I feel sorry for some teens who have no privacy. Can't imagine being a teenager again if my parents insisted on looking through my phone, my room and every other item that MNers want to snoop through!

timestheyarechanging · 01/06/2022 18:06

@DucklingDaisy
Agreed. My friend at school with the strictest (controlling) parents got pregnant at 15 as soon as she was allowed out after school. Lovely girl, just hadn't been allowed any freedom so went a bit crazy as soon as she finally had some.

She sat her o levels with a bump, poor girl.

My kids were taught boundaries, consent, about sex and porn from me, their dad and school. They both have lovely relationships with their BF and GF.

No need to ever check their phones.

timestheyarechanging · 01/06/2022 18:10

@ThroughThickAndThin01
Good luck to your son. My friends son did the same. Went to Arsenal and now plays for Barcelona. Hope he does well

chocolateoranges33 · 01/06/2022 18:12

Not sure. They know mine and access it frequently to make calls, check messages etc when Im driving, busy etc and I know theirs. Probably when they don't want me to know it?

Currently 16&17 and have no issues with me knowing it so far but I don't check their phone, just use it when mines dead, can't remember wherre I've left mine etc.

MrsJBaptiste · 01/06/2022 18:14

14 here

notacooldad · 01/06/2022 18:14

Not all 15, 16, 17 year old young people are equal.
Some are very sensible, independent and don't necessarily need the same guidance and support as a very vulnerable child of the same age that wants to fit in but doesn't for what ever reason, whether it is due to lack of emotional intellegence or having a list as long as your arm of ACE's. Some young people will sail through this age with no issues, some will be exploited, some will be bullied and humiliated and others will be the aggresor.

There is no one size fits all. I agree that privacy is important but safeguarding is also an issue. I know there are many on this thread saying ''I taught my kids to come to me if there's any problems''. So did many of the parents of young people that I work with when they found out that, actually, there is a serious issue with the phone and the child was frightened to death to tell their parents because they knew the parents thought they would never do anything like 'that'.

bigTillyMint · 01/06/2022 18:16

I have never known the pass codes for either of my children’s phones.

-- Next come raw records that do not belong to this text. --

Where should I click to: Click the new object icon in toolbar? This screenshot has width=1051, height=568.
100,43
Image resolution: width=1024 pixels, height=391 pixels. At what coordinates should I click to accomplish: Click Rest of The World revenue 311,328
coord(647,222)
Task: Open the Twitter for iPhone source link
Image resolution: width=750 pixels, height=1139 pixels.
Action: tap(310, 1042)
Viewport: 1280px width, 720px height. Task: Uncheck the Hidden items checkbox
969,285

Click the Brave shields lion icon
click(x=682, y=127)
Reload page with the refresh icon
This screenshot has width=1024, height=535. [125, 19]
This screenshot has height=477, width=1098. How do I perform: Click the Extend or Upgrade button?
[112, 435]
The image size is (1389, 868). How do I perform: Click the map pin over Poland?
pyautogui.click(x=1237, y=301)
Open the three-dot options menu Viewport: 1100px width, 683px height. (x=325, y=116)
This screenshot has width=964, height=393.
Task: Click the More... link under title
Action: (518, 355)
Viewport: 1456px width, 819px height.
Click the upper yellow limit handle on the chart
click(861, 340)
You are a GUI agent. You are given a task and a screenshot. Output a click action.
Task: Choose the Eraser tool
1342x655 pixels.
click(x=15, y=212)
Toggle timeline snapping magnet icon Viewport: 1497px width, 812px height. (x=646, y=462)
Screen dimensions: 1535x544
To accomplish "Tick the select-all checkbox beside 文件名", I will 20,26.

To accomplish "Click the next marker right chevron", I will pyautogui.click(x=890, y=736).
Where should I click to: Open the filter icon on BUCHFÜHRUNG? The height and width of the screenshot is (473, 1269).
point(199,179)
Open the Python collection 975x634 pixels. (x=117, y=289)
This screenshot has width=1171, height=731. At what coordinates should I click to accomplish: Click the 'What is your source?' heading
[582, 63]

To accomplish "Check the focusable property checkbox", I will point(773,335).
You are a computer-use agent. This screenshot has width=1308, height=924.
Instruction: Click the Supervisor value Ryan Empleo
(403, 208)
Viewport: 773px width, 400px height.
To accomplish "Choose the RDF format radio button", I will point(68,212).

They are 21 and 22 now.

Aworldofmyown · 01/06/2022 18:19

16

MissyB1 · 01/06/2022 18:22

Totally depends on the individual child surely? I know my ds (age 13) and how naive he can be so I check his phone regularly. He’s not allowed to download apps without my permission, and the agreement is that he doesn’t get to have a phone unless I have access to it anytime I decide I need to.

And I have picked up on a couple of things from his phone that needed to be addressed. Nothing terrible, but stuff that it was best I knew about.

No it’s not the only way I keep him safe. It’s one of the ways, and a useful way. I will know when he’s old enough for me to stop checking, but I can’t predict that yet.

RuthW · 01/06/2022 18:24

16

FinallyHere · 01/06/2022 18:26

When they pay for it.

Pedallleur · 01/06/2022 18:52

18 or when they pay for the phone and calls themselves.